Let’s imagine another man and woman get married. This time the man is around all the time but only engages with his wife by singing her songs about how much he loves her. All of her wants, needs and requests are met only with songs and never with action.
These are not examples of healthy relationships. Beyond that, I would question if either of these men truly love their wives. They are expressing that they do but there is no life activity to back it up. It seems as if they are really only in love with the idea of love. Love is not simply an idea or a concept; love is action. This is exactly the same problem that we run into when we place all the emphasis on worship expression (singing, dancing, playing instruments) but have no action to back it up. Real worship is the activity of your life. Worship expression is an overflow of that life activity. What does that mean? It means that no matter how many songs we sing, if we aren’t worshipping God with our lives we aren’t worshiping Him at all. We are simply worshiping the idea of worship.
“Yet a time is coming and has now come when the true worshipers will worship the Father in the Spirit and in truth, for they are the kind of worshipers the Father seeks. God is spirit, and his worshipers must worship in the Spirit and in truth.”
God is seeking worshipers. He desires those that will worship Him in spirit and in truth. That word for truth can also be interpreted as reality. Meaning, God is looking for those who will worship Him spirit to Spirit but also in the reality of their lives.
As I stated at the beginning of this article; we are experiencing massive growth when it comes to marketable worship music. The momentum on this expression of praise and worship is beautiful and powerful and it is reaching the ends of the earth. However, we run the risk of it all being for nothing if it is not the overflow of passionate believers worshiping Jesus with our lives.

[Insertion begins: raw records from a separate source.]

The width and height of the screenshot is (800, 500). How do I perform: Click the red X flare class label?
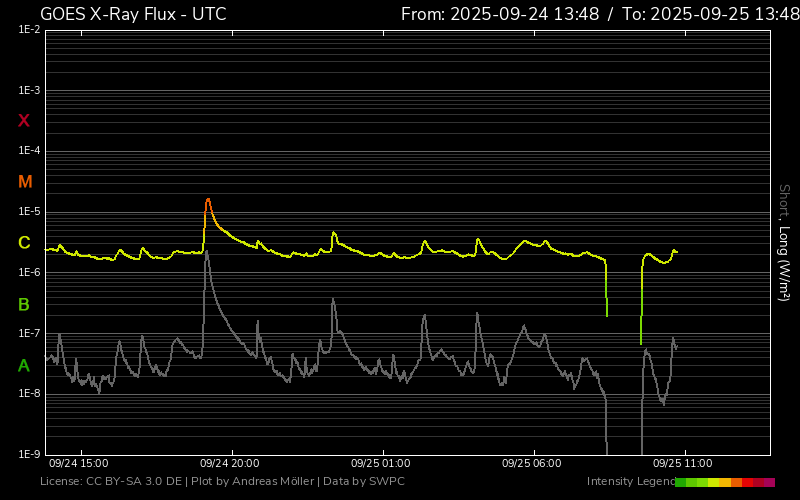pos(24,121)
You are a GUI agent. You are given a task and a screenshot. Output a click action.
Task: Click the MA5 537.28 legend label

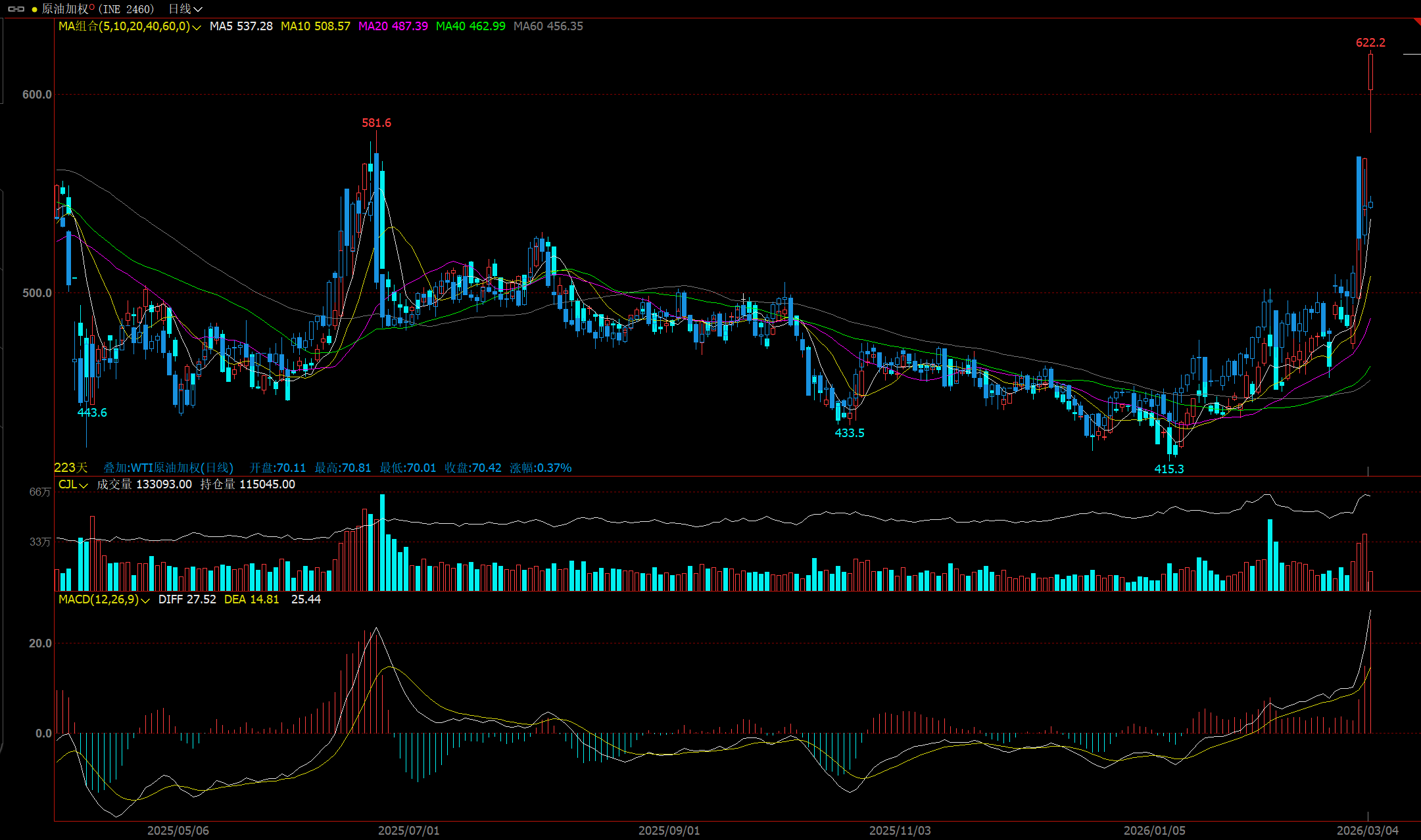(x=241, y=26)
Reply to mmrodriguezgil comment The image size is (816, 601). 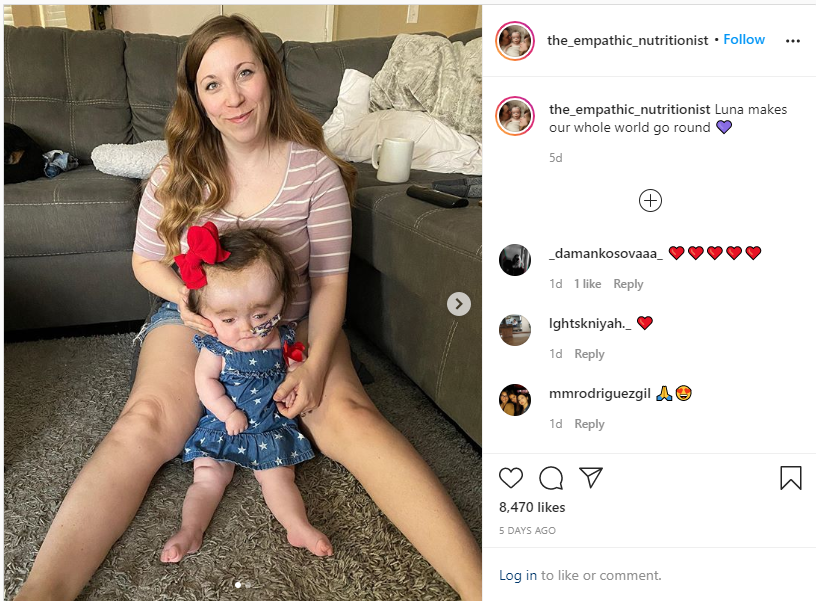pyautogui.click(x=589, y=424)
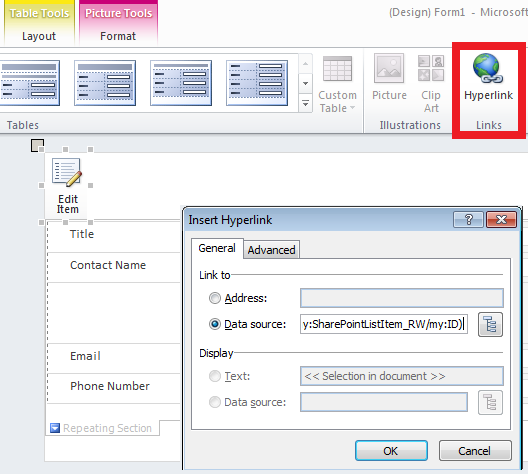Choose the fourth table layout thumbnail
528x474 pixels.
(257, 83)
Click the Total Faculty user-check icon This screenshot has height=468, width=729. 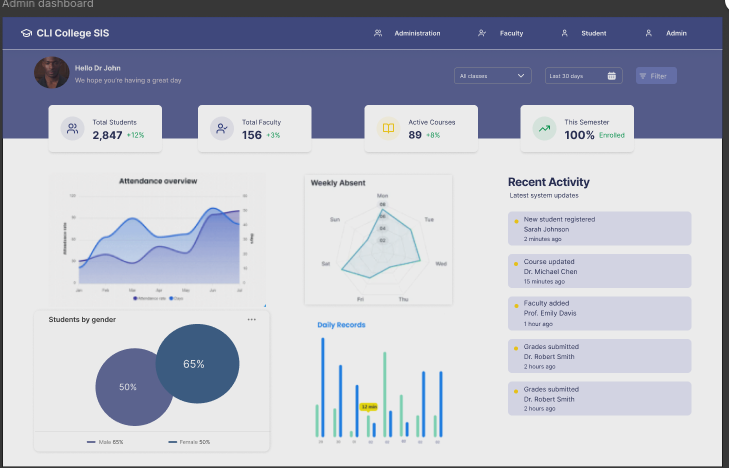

How can we begin to take responsibility for establishing value for living worship in ourselves, our communities and churches? I believe it starts with each of us seeking God. A life of worship is not one size fits all. It may look a whole lot different for the single mom who is managing three kids than it does for the eighteen year old who is fresh out of high school or the pastor with twenty years of experience in full time ministry. We are often looking for form or method while God is longing for relationship and intimacy. Your life of worship will be the result of getting to know Him and experiencing His deep and profound love for you.
Here is a simple starting point that has helped me considerably.
Take a moment in the morning and ask God this simple question out loud:
“What is one thing I can do today to worship you with my life?”
My experience has been that after asking this question in the morning it comes up in my heart over and over throughout the day. I find that God then answers it in multiple ways. When He does, it becomes an opportunity for me to respond out of love, devotion, relationship and worship. This is the beginning of a life of worship.